Нам приходилось разворачивать свой госпиталь в горных пещерах; со сводов пещер свисали огромные сталактиты, и от чада керосиновых ламп скоро становились черными накомарники и белые медицинские халаты. Случалось нам размещаться и в убежищах и в землянках, где мы зимой страдали от заползавшего туда промозглого тумана, а летом — от дождей, ветра и грязи. Но мы не обращали внимания на все эти неудобства, когда перед нами были раненые, особенно — дети.

Вот этот мальчик… В его возрасте дети увлекаются веселыми, шумными играми, сидя на уроке, грызут ручку, оставляющую на передних зубах чернильный след. А он лежит, обожженный напалмом. К тому же еще есть симптомы отравления ядовитыми газами. Не задето у него только лицо, и оно бледнеет буквально на глазах.

Мы решили прибегнуть к самым срочным мерам и сделать все возможное, чтобы спасти ребенка. Единственная в госпитале девушка — младший лейтенант медицинской службы, — самая среди нас молодая, не отходит от мальчика. Она только что кончила институт по сокращенной программе — на войне нужны врачи. Мысли ее, должно быть, все еще заняты институтскими профессорами — светилами науки, подружками и друзьями, шумными столичными улицами и парками, кинотеатрами, пусть нелегкими, но веселыми воскресниками. Я завидую ее молодости. И не очень-то верю ее словам о том, что именно наш госпиталь и есть для нее настоящий институт, «университет жизни». Может, она считает нужным говорить так, раз я секретарь парторганизации и комиссар госпиталя. И все-таки я всегда рядом с ней у постели раненого, особенно если тяжелый случай.

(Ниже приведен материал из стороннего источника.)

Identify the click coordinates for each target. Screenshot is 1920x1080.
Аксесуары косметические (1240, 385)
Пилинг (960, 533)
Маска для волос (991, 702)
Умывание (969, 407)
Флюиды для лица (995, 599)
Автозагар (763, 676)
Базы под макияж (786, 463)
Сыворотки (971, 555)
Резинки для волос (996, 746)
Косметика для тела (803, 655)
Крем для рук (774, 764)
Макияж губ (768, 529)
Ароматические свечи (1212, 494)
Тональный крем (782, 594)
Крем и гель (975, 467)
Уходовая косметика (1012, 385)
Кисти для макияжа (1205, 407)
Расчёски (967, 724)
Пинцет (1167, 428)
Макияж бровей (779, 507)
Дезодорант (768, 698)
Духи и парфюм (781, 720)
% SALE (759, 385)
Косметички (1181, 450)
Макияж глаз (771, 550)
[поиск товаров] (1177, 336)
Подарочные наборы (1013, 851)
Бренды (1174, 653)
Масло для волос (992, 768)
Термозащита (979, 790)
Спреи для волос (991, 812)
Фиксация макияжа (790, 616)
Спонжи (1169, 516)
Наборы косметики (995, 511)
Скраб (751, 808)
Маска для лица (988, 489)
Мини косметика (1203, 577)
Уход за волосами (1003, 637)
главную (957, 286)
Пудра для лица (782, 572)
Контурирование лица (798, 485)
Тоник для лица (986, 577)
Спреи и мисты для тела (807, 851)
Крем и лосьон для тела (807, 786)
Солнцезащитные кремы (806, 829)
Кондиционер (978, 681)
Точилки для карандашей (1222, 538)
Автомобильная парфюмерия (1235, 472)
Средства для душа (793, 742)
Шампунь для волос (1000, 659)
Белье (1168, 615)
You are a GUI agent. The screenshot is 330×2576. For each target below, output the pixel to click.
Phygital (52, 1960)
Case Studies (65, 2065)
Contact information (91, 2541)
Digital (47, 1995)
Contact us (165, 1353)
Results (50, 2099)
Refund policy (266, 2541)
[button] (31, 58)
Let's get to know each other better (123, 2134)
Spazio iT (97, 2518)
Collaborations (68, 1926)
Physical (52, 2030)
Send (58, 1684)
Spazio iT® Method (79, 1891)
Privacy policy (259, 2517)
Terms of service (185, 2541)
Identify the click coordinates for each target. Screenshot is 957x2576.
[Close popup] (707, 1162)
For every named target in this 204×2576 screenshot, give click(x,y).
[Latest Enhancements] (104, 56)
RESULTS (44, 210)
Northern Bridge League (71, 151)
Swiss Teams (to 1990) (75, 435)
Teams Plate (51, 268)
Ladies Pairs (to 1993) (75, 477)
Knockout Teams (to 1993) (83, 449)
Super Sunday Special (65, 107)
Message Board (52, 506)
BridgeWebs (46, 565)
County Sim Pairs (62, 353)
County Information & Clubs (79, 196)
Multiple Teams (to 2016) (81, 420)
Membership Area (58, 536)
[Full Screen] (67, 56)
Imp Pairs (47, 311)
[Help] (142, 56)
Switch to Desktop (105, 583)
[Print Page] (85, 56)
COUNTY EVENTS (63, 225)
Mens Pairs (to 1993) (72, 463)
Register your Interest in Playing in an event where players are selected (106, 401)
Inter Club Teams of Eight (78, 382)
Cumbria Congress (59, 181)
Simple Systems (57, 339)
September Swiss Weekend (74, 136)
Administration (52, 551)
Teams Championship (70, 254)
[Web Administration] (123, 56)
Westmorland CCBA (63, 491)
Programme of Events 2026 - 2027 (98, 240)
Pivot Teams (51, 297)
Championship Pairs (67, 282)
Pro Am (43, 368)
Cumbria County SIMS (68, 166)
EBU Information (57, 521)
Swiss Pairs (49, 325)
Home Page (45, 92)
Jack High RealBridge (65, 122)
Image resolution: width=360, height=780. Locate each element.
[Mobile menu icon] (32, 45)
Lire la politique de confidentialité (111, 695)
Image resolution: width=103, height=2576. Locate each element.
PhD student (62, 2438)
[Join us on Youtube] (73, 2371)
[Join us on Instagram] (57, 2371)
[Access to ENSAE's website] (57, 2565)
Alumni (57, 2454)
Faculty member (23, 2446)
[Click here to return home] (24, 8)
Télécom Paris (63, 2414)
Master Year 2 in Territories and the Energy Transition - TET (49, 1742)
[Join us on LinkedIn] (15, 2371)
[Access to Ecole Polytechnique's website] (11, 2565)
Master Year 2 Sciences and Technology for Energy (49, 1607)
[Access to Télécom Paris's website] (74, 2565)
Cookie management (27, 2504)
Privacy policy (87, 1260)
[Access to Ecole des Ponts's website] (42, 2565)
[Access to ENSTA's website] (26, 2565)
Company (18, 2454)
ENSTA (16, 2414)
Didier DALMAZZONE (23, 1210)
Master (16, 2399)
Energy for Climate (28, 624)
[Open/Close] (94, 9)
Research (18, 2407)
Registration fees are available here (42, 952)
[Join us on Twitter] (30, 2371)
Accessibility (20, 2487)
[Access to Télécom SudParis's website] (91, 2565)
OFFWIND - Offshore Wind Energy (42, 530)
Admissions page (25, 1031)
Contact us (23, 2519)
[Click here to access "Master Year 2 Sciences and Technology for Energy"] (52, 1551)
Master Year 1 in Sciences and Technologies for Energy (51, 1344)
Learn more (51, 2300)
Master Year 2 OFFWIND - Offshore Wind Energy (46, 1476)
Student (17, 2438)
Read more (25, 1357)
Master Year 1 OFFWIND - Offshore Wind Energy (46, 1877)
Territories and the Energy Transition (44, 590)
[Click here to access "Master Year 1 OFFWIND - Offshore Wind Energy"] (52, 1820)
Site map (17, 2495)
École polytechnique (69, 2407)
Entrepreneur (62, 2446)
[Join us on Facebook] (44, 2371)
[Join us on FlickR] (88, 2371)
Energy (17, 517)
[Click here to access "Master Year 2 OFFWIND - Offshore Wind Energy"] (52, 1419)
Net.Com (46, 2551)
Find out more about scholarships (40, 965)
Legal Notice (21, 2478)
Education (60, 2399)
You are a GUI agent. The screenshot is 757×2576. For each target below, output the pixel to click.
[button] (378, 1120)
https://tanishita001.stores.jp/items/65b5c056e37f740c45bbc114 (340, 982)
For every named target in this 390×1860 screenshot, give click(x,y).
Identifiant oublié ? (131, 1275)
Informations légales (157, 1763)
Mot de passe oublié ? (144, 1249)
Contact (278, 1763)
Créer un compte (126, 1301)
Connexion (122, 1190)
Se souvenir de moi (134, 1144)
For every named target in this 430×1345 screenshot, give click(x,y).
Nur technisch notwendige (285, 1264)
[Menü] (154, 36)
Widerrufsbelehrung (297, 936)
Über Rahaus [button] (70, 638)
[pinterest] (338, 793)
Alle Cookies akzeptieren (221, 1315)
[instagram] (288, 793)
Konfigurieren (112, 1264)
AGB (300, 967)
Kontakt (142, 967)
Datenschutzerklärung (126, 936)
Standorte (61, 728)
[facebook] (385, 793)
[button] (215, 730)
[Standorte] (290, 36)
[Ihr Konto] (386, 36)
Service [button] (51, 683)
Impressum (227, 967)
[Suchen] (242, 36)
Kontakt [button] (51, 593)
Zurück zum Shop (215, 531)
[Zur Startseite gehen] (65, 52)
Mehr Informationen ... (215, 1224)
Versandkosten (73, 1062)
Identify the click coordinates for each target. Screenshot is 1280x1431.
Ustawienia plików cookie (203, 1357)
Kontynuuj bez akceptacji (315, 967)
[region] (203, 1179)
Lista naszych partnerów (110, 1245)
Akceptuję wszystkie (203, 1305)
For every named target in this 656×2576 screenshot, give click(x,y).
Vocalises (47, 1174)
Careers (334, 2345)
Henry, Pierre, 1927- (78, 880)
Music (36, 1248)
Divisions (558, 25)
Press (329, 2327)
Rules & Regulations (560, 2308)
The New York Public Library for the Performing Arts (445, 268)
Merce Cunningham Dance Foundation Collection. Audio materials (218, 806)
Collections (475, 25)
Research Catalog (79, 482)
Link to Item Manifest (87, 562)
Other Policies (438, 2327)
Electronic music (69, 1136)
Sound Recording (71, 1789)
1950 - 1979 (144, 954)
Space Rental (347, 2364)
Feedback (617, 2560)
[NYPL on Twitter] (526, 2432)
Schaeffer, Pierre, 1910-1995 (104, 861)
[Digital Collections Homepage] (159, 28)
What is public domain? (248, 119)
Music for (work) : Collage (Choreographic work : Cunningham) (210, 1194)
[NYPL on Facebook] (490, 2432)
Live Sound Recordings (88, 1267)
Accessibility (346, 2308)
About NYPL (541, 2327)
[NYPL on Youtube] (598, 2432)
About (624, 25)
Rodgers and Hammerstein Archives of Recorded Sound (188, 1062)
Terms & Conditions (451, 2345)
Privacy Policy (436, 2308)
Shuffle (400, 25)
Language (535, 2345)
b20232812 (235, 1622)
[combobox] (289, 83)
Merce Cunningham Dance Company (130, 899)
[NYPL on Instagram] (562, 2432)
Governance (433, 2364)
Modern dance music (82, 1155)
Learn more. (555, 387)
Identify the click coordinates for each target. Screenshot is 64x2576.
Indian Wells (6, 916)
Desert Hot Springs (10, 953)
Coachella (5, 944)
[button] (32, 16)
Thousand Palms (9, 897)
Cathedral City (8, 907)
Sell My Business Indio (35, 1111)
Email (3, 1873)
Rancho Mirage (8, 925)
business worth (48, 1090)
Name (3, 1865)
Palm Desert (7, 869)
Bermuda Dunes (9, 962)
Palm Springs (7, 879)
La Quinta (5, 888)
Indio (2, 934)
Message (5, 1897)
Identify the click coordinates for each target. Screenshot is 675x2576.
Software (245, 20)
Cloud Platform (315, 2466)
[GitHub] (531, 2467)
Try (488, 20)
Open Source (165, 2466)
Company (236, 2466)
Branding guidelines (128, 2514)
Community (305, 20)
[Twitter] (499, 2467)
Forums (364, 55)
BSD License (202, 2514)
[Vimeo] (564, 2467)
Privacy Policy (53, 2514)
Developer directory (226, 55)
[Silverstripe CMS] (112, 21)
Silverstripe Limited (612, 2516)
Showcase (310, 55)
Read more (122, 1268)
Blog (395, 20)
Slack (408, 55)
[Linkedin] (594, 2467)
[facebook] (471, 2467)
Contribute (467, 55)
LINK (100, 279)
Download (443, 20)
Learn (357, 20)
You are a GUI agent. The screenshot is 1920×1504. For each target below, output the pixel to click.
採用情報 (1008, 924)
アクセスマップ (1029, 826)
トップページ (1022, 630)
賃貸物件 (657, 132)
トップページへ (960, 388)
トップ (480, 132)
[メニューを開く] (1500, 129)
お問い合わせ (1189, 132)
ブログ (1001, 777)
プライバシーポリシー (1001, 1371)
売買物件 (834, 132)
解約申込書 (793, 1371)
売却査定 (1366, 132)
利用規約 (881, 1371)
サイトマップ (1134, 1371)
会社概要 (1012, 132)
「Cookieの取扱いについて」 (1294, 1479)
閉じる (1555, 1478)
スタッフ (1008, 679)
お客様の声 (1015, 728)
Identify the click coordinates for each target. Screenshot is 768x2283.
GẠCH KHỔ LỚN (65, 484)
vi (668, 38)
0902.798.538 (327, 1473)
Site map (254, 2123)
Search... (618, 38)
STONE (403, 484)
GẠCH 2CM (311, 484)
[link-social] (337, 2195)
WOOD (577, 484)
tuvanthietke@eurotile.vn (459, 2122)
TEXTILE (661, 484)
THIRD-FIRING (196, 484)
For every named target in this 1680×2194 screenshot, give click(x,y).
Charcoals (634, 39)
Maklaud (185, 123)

Мальчик бредил почти весь день. К вечеру он пришел в себя и, увидав нас, сразу спросил:

— Дядя, я буду живой?

Девушка-врач посмотрела на меня. Понятно, отвечать нужно было мне. Я наклонился, положил руку мальчику на лоб:

— Дело пошло уже на поправку. Постарайся съесть что-нибудь и поспи…

В глубине души я не надеялся, что мальчик выживет. Но напряженно раскрытый маленький рот так жадно ловил каждое мое слово и глаза его горели таким огнем, что я как бы поддался их гипнозу. И… поверил. Уверовал, что мальчик будет жить. Но сердце мое по-прежнему сжималось от боли.

Мне уже под пятьдесят, я начал свою «взрослую» жизнь в годину страшного голода, в сорок пятом, потом девять лет дрался с французами. Где только не довелось мне побывать и за какую я не брался работу! А сколько людей я перевидал… Но, по-моему, нет ничего тяжелее, чем встреча с ребенком в таких обстоятельствах.

Все в этом мире создается нашим — твоим, моим — потом и кровью. Но не будь на свете детей, что стало бы с нами и нашей жизнью. Дети приходят к нам беспомощными и обнаженными. Может быть, именно это делает их такими дорогими и необходимыми для нас…

Мне было восемнадцать, когда брат вовлек меня в подполье — мы готовили вооруженное восстание. Однажды я пошел в соседнее село на собрание ячейки. Вдоль дороги вереницей плелись люди. Нет, это были не люди, а груды тряпья, скелеты, жалкие сгорбленные тени. У перекрестка я увидел ребенка. Он сидел, прислонясь спиной к могильной насыпи; когда-то здесь похоронили нищего, и по обычаю прохожие бросали на нее горсть земли или оставляли мелкие монетки. Лицо ребенка, и без того желтоватое, в косых лучах заходящего солнца казалось совсем желтым. Только высокий выпуклый лобик с маленьким шрамом у виска говорил о том, что он был когда-то шалуном и непоседой…

10

Арек — плод арековой пальмы, из него приготовляют бетель.